Obedience.
So often we have such negative emotions and connotations associated with this word.
It feels suppressive and submissive. It can make us feel helpless and like everything is out of our control. It feels very contrary to the culture the world has prioritized today.
The more I experience it in God's Hands though, the more it feels like freedom.
I've been drowning in my own stress trying to consider a major, life-changing decision the last few weeks.
There are two (maybe three) doors and I don't know which one to choose. OR maybe there are doors I haven't even considered. Heaven help me.
I've prayed and asked God to show me which door.
But I'm not a good listener. I haven't perfected discernment. I've barely crossed the threshold into the realm of what could be considered proper discernment.
I'll pray and ask, and I'll think God is telling me to go a certain way or do a certain thing, but then I think "but what if I'm wrong?" What if I only think that's what he wants, because that's what I want or what if that's just a coincidence and not actually God's plan?
How can I possibly even begin to try to know or understand God's mind or plan for my life?
I can't.
But God can.
He can overcome my overthinking. He can break through the walls I've built out of fear. He can shine light through the darkness of my unknowns.

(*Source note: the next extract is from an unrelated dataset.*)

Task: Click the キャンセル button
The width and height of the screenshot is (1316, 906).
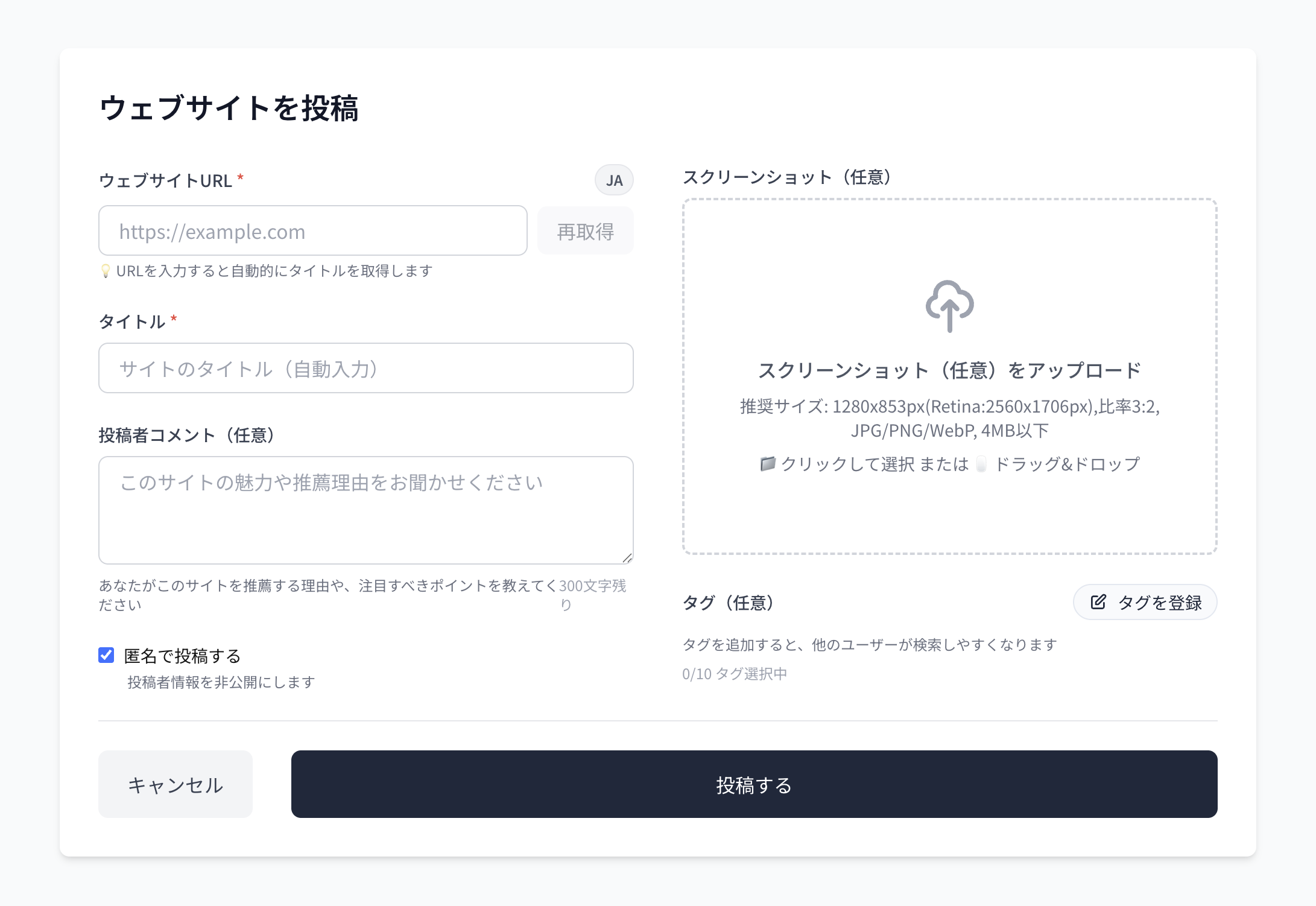Action: coord(175,785)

He asks one thing, and he'll take care of the rest.
Obedience.
Even if you don't know how. Or where to start. Even if you're scared or unsure. Even if you're overwhelmed and drowning. Even if you make the wrong decision because you can't hear or can't see.
ESPECIALLY then.
Obedience.
He doesn't need your plan B. He doesn't need your escape plan or fallout shelter. He doesn't need your what ifs or how comes.
Just your obedience. Your trust that he knows all that, he's got all that, and he's bringing you safely through it all with Him.

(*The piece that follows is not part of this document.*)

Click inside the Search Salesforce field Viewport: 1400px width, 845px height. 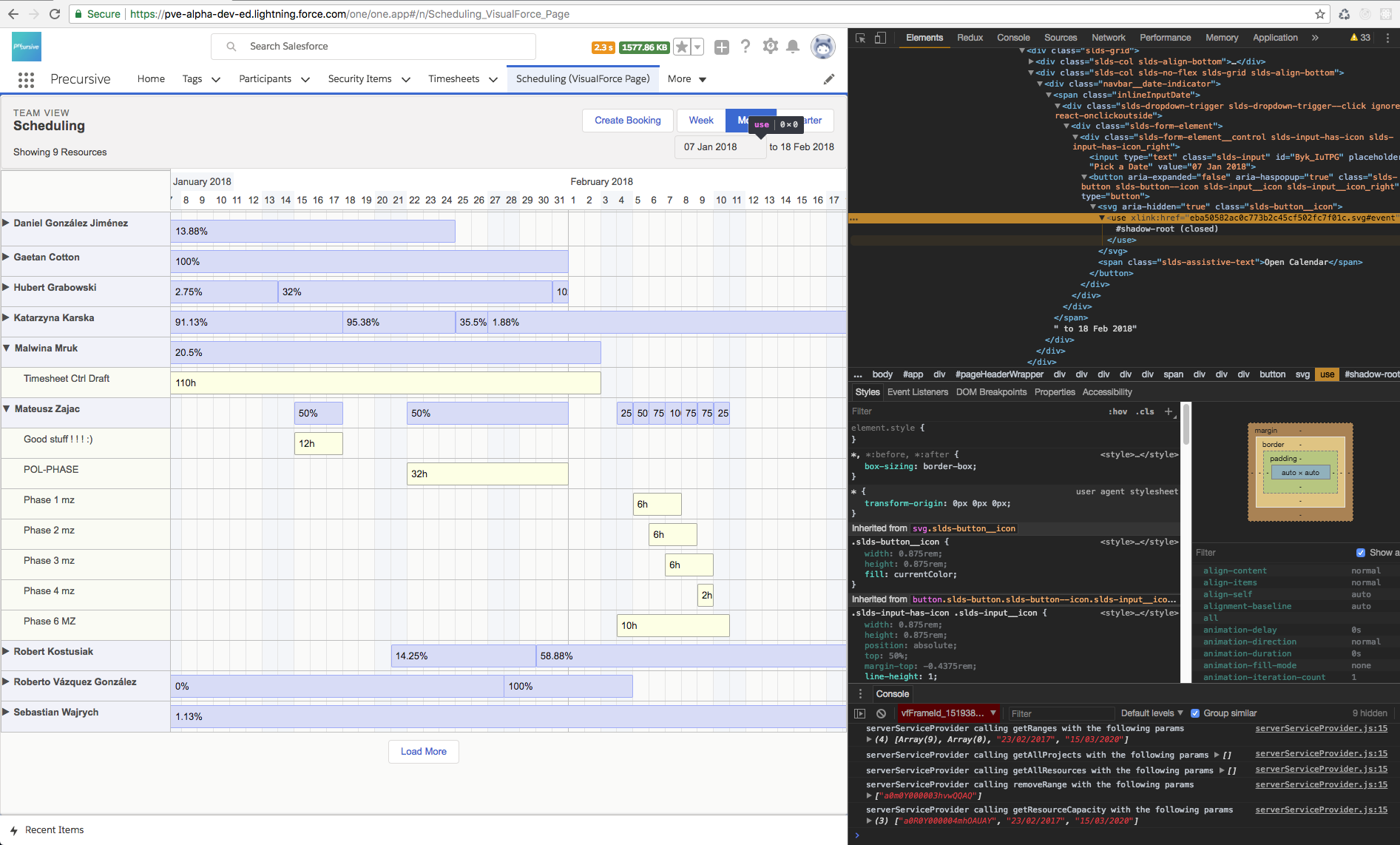373,46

In my darkest hours, when I don't know.. I just don't know. I bet in the last 2 weeks, I've said "I don't know," 1100 times. When you just don't know, God does, and if you just throw it at his feet, and say, "I can't."
He can. He will.
It doesn't mean it's the safe way, or that it's the easy or scenic way. It can be soo hard. To just let go. To loosen your grip and trust that God literally has got you. To put that figurative faith into literal action. It's hard and scary.

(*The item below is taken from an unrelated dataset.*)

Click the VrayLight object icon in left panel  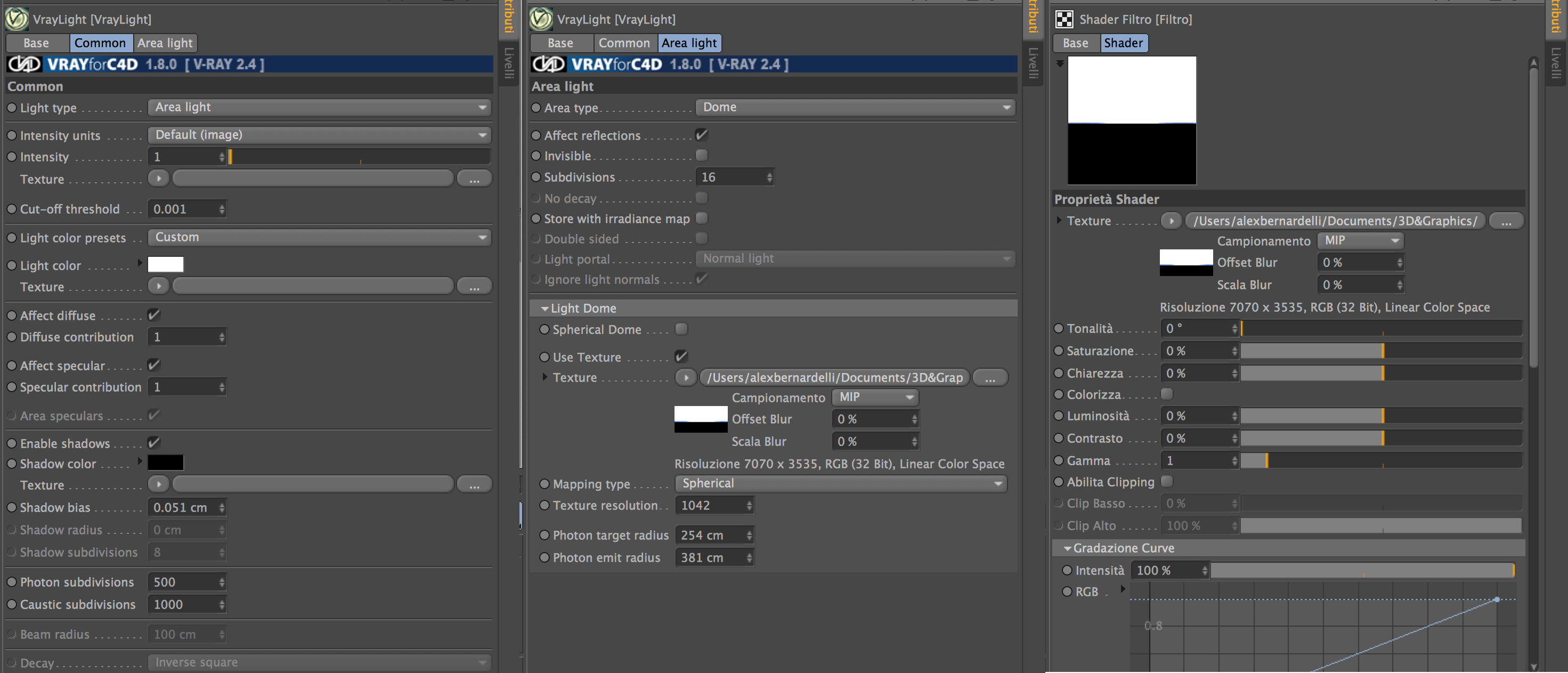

God knows there are challenges and mountains.
But God's way will bring you greater gifts, greater joy than you could ever imagine.
"For truly I tell you, if you have faith the size of a mustard seed, you will say to this mountain, 'Move from here to there' and it will move; and nothing will be impossible for you."

God can do that. God WANTS to do that. If you submit to him. Give up your control. Give up your plan B.
And it's the greatest freedom and the greatest peace you'll ever know.